#### The data

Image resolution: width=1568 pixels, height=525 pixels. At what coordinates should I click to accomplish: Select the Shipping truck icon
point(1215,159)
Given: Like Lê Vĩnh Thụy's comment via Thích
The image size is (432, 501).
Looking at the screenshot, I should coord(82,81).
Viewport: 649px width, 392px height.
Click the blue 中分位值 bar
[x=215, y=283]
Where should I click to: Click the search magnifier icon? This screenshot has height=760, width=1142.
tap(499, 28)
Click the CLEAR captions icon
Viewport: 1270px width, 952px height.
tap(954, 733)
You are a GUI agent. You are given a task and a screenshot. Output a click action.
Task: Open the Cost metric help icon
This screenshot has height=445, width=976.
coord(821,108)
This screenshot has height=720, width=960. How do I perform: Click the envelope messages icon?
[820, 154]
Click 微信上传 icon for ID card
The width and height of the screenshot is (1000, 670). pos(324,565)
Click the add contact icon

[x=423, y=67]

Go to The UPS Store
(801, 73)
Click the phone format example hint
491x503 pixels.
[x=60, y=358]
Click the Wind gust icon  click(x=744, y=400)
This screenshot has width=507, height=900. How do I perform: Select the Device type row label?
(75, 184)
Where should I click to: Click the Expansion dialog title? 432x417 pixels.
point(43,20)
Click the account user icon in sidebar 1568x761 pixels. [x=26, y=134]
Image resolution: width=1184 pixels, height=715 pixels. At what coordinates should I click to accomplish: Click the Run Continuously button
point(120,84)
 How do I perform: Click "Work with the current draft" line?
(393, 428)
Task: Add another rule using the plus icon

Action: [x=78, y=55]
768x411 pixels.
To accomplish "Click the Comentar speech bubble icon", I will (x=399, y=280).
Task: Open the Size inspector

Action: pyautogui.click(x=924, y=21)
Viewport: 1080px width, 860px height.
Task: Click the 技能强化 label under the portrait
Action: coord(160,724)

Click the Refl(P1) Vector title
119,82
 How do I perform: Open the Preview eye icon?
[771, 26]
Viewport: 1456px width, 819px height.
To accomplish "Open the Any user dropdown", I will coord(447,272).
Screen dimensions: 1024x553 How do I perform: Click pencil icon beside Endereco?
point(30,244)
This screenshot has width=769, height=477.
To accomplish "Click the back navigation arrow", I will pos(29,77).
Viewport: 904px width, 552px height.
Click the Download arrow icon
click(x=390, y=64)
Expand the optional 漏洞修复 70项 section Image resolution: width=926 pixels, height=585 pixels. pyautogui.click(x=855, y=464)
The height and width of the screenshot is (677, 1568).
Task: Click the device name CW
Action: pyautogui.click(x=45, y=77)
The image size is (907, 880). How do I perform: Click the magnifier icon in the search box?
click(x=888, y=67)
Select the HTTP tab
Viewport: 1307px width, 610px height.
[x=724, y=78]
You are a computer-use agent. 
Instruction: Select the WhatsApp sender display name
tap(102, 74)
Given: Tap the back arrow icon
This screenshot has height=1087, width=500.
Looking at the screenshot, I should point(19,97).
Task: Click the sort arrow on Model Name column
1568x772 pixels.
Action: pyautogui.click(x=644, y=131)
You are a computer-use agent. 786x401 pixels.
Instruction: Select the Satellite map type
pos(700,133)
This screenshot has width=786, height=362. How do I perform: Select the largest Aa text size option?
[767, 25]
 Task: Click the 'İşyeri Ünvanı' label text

#### Problem
Locate the word "back" in the entries, and copy every line where it is found.

#### Exercise answer
To accomplish "Click the back navigation arrow", I will pos(29,77).
Given: Tap the back arrow icon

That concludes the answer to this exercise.